(Task material)
---------------
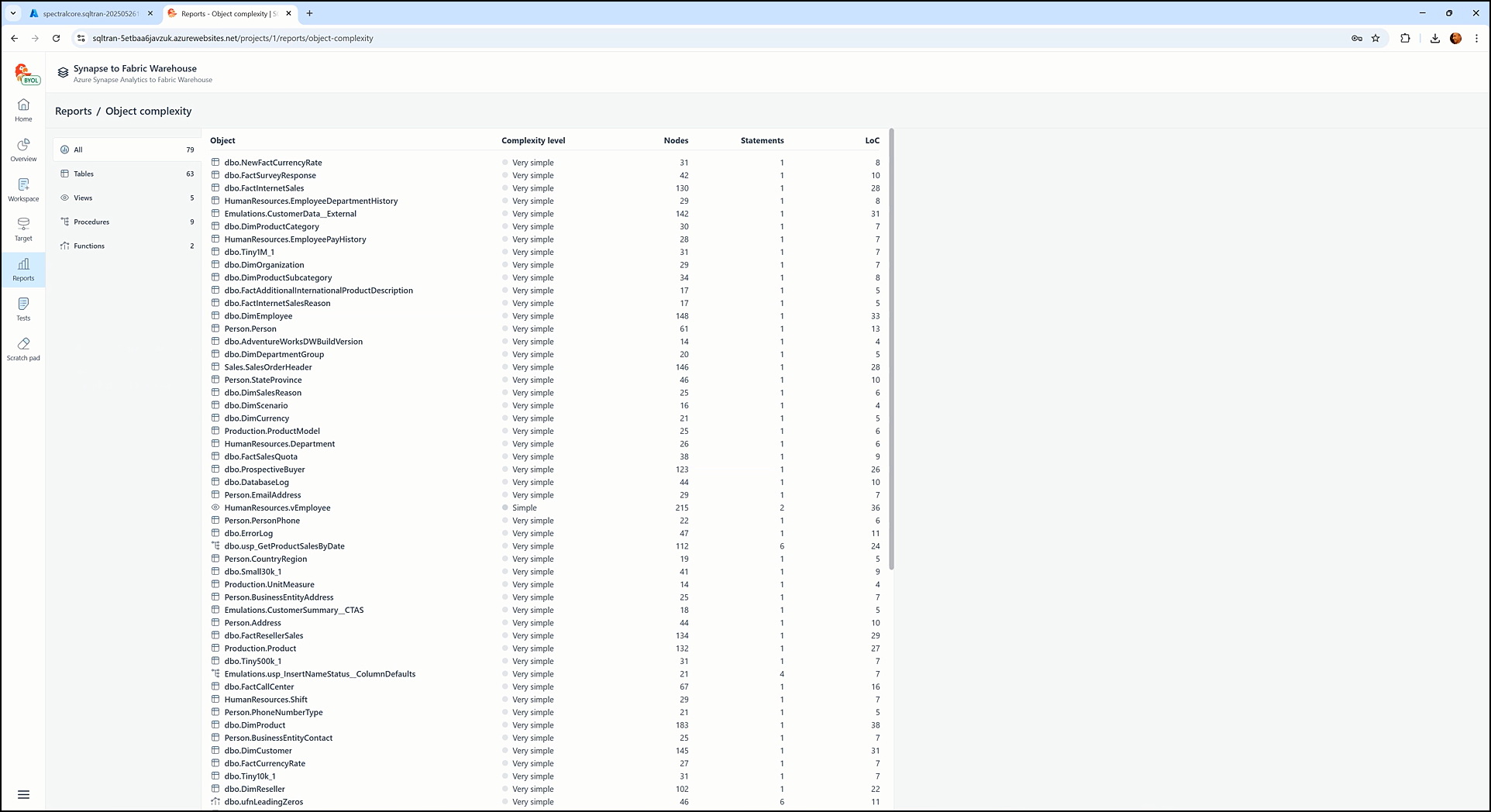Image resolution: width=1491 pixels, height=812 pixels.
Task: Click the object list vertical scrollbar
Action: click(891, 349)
---------------
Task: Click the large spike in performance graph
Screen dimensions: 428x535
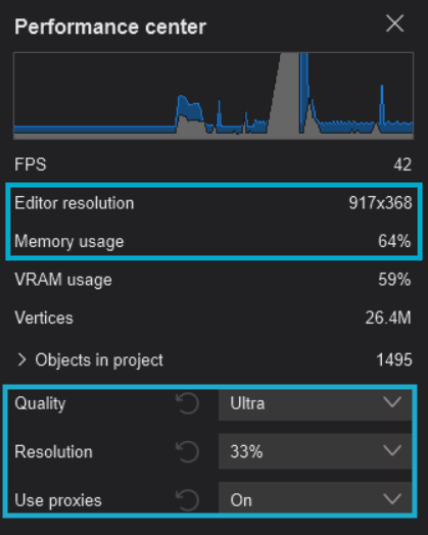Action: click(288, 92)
---------------
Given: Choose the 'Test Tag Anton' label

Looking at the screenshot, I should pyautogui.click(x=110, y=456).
---------------
Extract everything from the line containing "Image resolution: width=1491" down to the line containing "Action: click(891, 349)", including both of those lines, and reproduce it unchanged. Omit the pictures from your answer.

Image resolution: width=1491 pixels, height=812 pixels.
Task: Click the object list vertical scrollbar
Action: click(891, 349)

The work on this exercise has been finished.